Notably, this measure has the great advantage that productivity increases as labor becomes more pleasant.
But we can also quantify things in different ways. if we quantify, for example, points on a happiness scale lost per brick produced. Or loss of utility flows using a Prescott-Kahneman style experience sampling methodology.
The important thing is that it is not time people care about, any more than it is commodities people care about, it is experiences, those experiences have positive and negative valences, and can be added and subtracted in various ways. The world is now laid out before us as flows of joy foregone and suffering endured from the rich to the poor.
Thinking about the world in these terms allows us to see, in quantitative terms, what ultimately strikes many as unfair. That some suffer, and others reap suffering as pleasurable leisure, to see the flows of agonies- small and great that make the world move, and the unevenness of who it is made to move for. It is an accounting of something ultimately far more precious than lost time or lost dollars- it is an accounting of lost joy and felt suffering for some turned into felt joy and lost suffering for others.
These flows are not limited to economics in the most crude sense of the term. Everywhere, society allocates, through governments, ‘civil society’ and through markets based on property rights sustained by governments, both joy and suffering, transferring and allocating experience. There’s nothing terribly novel in that thought of itself, but where I see the value is in adopting this framework as a way of seeing. if we could really bring ourselves to durably see things like that, we would start to think very different thoughts indeed.

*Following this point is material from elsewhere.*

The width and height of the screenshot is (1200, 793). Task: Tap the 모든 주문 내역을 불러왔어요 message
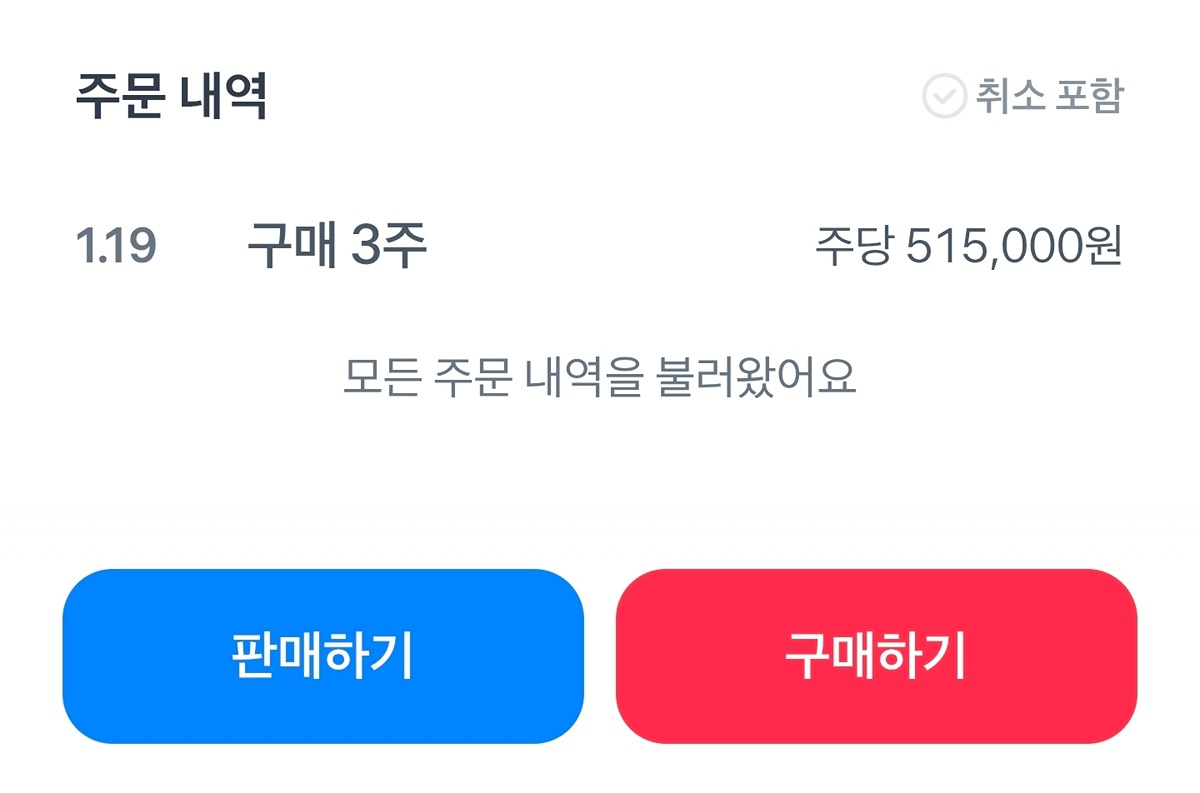coord(600,377)
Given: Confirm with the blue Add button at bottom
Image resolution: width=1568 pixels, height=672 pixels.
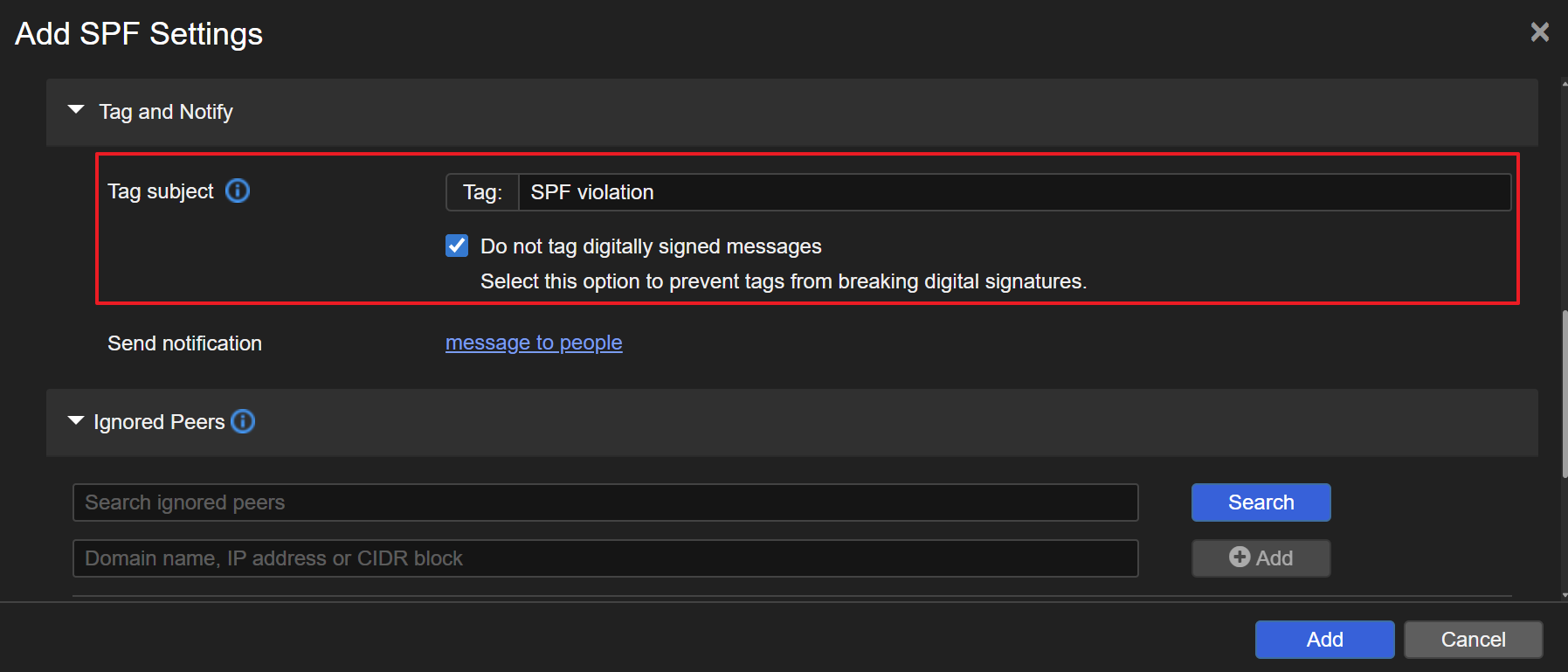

Relatedly, I've argued that the extensive body of research on the economics of happiness is misguided. As Tolstoy said in relation to familes, it's unhappiness we should be looking at
https://crookedtimber.org/2011/04/12/towards-an-economics-of-unhappiness/
This is a really fascinating, thought provoking post. I think the broad notion of thinking about the economy in this way helps explain a lot, and it got me thinking about FDR’s four freedoms speech (which to this day I think is the best distillation of liberalism and what it should be that I’ve ever heard). Two are positive goods—freedom of speech and freedom of worship are about choice of what is meaningful—but the other two, freedom from want and freedom from fear, are about avoiding suffering. Essentially the promise FDR was making to the US was not that we would have to pay nothing in suffering to maintain a decent standard of living—such a post scarcity world was unimaginable then on technical grounds, and is pretty damn hard to imagine today—but that the suffering price would be bounded to a level where one still had the ability to be happy, have a meaningful life and pursue the things that would secure that meaning. Honestly I think that’s the social contract we should still aspire to today, and framing it in terms of discomfort instead of money helps make that discussion much more meaningful.